* [Exercise tasks]
1 - Summarize the news excerpt below in two sentences.
2 - Answer these questions using the news excerpt below:
(a) On what date did state prosecutors drop their case against Donald St. Plite and Barber?
(b) How old is Joaquin Rodriguez?
(c) How much money does Rodriguez say Fernandez took during the August 18, 2004, arrest?

State prosecutors dropped their case against Donald St. Plite and Barber on January 25, thirteen days after Fernandez and Losada were busted. "My client was willing, ready, and able to testify against the individuals he arrested," Hartman says of Fernandez. "Why doesn't the state submit my client and these defendants to a polygraph to see who is telling the truth?"
Fernandez made many enemies because he was falsely arresting people and stealing their money, claim Joaquin Rodriguez and Jesus Maria Mesa, two older non-English-speaking Cubans who have been busted on more than one occasion by the camouflaged detective.
The 60-year-old Rodriguez lives in one of the efficiencies in the rear of a single-story apartment complex at NW 31st Avenue and 93rd Street. According to members of the CST, the building is a known crackhead hideout.
On a recent afternoon, while sipping Cuban coffee with 74-year-old neighbor Mesa, Rodriguez recalls his experiences with Fernandez. He accuses Fernandez of falsely arresting him three times after they had an argument. "I saw him one day in the breezeway and asked him what he was doing here," Joaquin says. "I didn't know he was a cop. We start jawing back and forth and he shows me the badge. Regardless, I told him he couldn't be in here without permission from the owner. He got so mad he told me I'd better move or he would make my life impossible."
On August 18, 2004, Fernandez arrested Rodriguez for cocaine possession with intent to sell. Rodriguez, a pot-bellied fellow with a handlebar mustache, claims Fernandez kicked down the front door of his apartment to arrest him. "He took $700," Rodriguez says, pointing to the heel marks he claims Fernandez made on the door. "On the affidavit, he claimed he caught me outside the fence and that he found me with three rocks."
Rodriguez says his first defense lawyer recommended he accept a withhold adjudication and avoid trial for the first offense. "It was my word against Fernandez," Rodriguez concedes.
In January of last year, Fernandez arrested Rodriguez a second time on coke possession with intent to sell. "He busts down the door again, gun drawn, asking me where the drugs were," Rodriguez says. "I didn't have anything. He turned over everything in my apartment and didn't find anything. But he still took me in. He said I had two bags of coke and four rocks."

* [Information provided]
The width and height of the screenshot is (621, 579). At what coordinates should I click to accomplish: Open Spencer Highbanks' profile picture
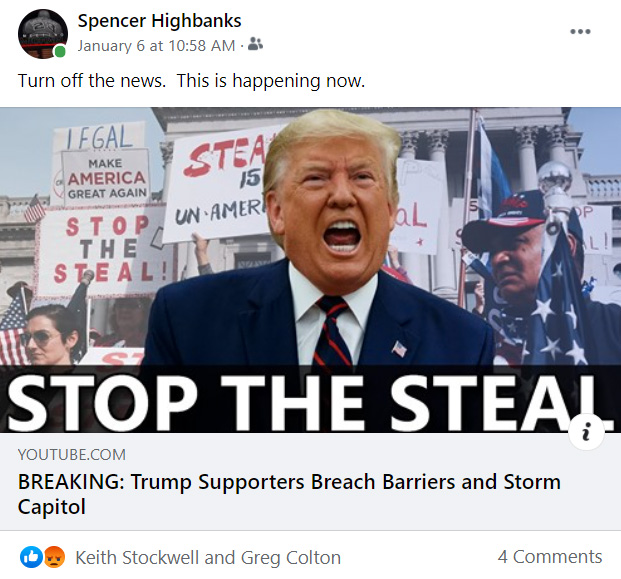(43, 34)
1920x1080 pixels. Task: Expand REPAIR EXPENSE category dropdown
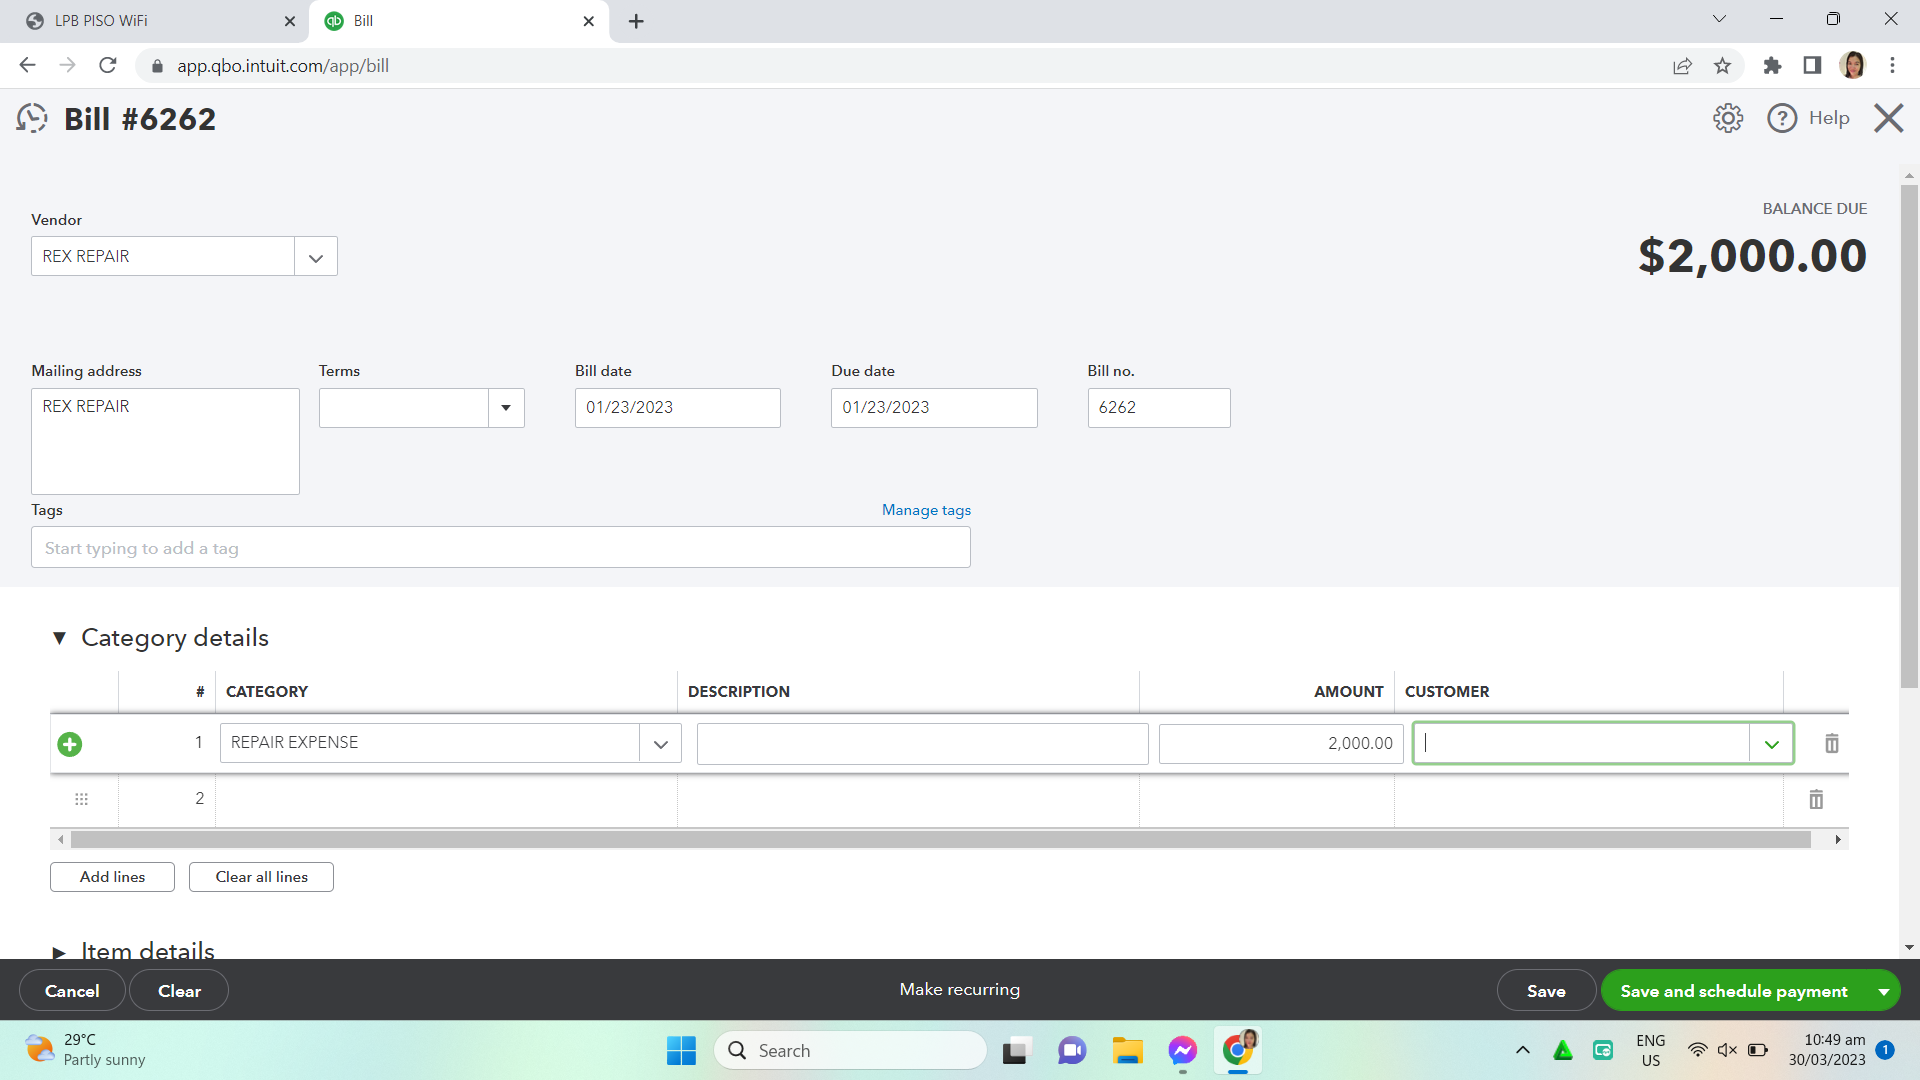660,744
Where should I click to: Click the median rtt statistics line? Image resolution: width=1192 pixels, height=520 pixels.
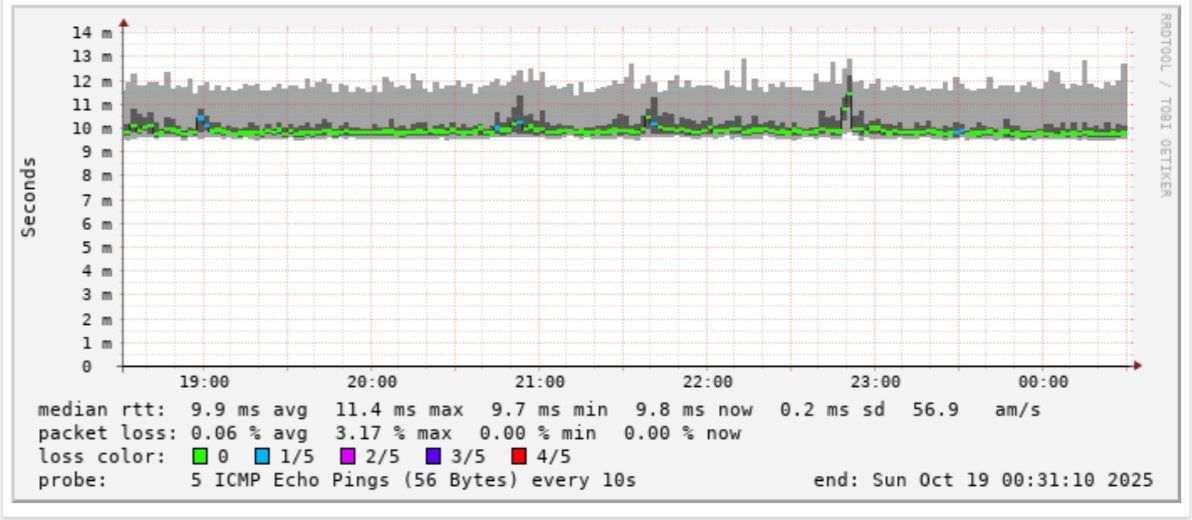(x=539, y=411)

* [Solved tasks]
1 - State prosecutors dropped their case against Donald St. Plite and Barber on January 25, thirteen days after Fernandez and Losada were busted, and Fernandez's lawyer, Hartman, says his client was ready to testify and asks why the state does not give everyone a polygraph. Joaquin Rodriguez and Jesus Maria Mesa claim Fernandez falsely arrested people and stole their money, and Rodriguez says Fernandez twice kicked in his door and arrested him for cocaine possession with intent to sell, in August 2004 and in January of last year, and took $700 the first time.

2 -
(a) January 25
(b) 60
(c) $700